Prompt 1: Update the listing from the line with "Click the E-mail input field" through the end of the listing, replacing "waist" with "hip" and leaving everything else unchanged.

So, today the people who are my heroes would probably not have made the list twenty years ago.
  • Those who care for vulnerable friends, an ill parent, or a lonely child
  • Those who dedicate their lives to working with young people, despite not being able to have children themselves
  • Those who nurture their relationships
  • Those who take the road less travelled, whatever that might be
  • Those who volunteer for their community
  • Those who make me laugh without bringing someone else down
  • Those who deliver warmth and encouragement to fellow bloggers
  • Those who understand “for better or worse”

These are my heroes, life’s true success stories. I’m so proud to know you all.

Tuesday, 23 September 2008

G = Gales

It’s blowing a gale outside today. It is the equinox, and the temperature difference between the tropics and polar regions is at its peak at this time of year. This difference drives the Roaring Forties winds in our latitude. The gales arrived right on schedule last night.

There is a parade today celebrating Wellington’s win over Auckland to take the coveted Ranfurly Shield for the first time in 27 years. Gale force winds won’t stop that from going ahead. Gale force winds don’t stop a lot in this windy city, except for long hair styles and wrap-around skirts.

Wednesday, 17 September 2008

F = Facts (6 unspectacular ones about me)

I’ve been tagged by Indigo Bunting. As luck would have it, I was up to F for Facts, and so can respond to her request to write six unspectacular things about me:

  1. When I concentrate (particularly when playing the piano) I stick my tongue out … just a bit.
  2. I’m addicted to Sudoku – one a day keeps the Alzheimers away.
  3. I'm a secret Dr Who fan.
  4. I’m the classic middle child. I'd like to rebel against that, as long as it didn't upset anyone.
  5. I operate the VPMS (Volcano Paper Management System). Pile things high. Whatever is important will rise to the top, what is not will slide off the side.
  6. Mali is not my real name. (But you knew that already didn't you?)

I don't think I can tag anyone - I think all my favourite bloggers have already been tagged.

Tuesday, 16 September 2008

E = Entertaining

  1. Love it
  2. Don’t do it enough
  3. Had friends over to dinner last night
  4. Menu included lamb tagine, and later, an almond and raspberry tart
  5. There was music, wine, warmth, love, and laughter
  6. Love it
  7. Don’t do it enough
  8. Must entertain again soon

Wednesday, 10 September 2008

D = Distance

On Sunday, Father’s Day, we had a cheerful discussion over lunch with the in-laws who have decided it is time to plan their funerals. D is the only one of four sons who still lives in New Zealand. It seems his parents are planning their funerals based on the fact that they don’t expect their other sons to come home “all that way” just for the funeral, despite the fact that they all live just one direct flight from NZ! (Don’t get me started!) But try to explain to people in their 70s and 80s that there is really no place on this earth that could be considered too far away these days.

Records for the task:
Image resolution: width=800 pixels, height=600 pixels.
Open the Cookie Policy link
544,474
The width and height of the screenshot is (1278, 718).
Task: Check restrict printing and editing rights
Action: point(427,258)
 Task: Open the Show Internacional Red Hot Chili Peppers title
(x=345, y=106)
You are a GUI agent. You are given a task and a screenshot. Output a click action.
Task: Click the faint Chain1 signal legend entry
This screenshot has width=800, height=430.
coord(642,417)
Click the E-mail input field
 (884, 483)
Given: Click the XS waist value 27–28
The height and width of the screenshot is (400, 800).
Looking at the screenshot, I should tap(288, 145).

Prompt 2: Set down the blog excerpt word for word from "F = Facts (6" to "already didn't you?)".

Complete output 1:
Click the E-mail input field
 (884, 483)
Given: Click the XS hip value 27–28
The height and width of the screenshot is (400, 800).
Looking at the screenshot, I should tap(288, 145).

Complete output 2:
F = Facts (6 unspectacular ones about me)

I’ve been tagged by Indigo Bunting. As luck would have it, I was up to F for Facts, and so can respond to her request to write six unspectacular things about me:

  1. When I concentrate (particularly when playing the piano) I stick my tongue out … just a bit.
  2. I’m addicted to Sudoku – one a day keeps the Alzheimers away.
  3. I'm a secret Dr Who fan.
  4. I’m the classic middle child. I'd like to rebel against that, as long as it didn't upset anyone.
  5. I operate the VPMS (Volcano Paper Management System). Pile things high. Whatever is important will rise to the top, what is not will slide off the side.
  6. Mali is not my real name. (But you knew that already didn't you?)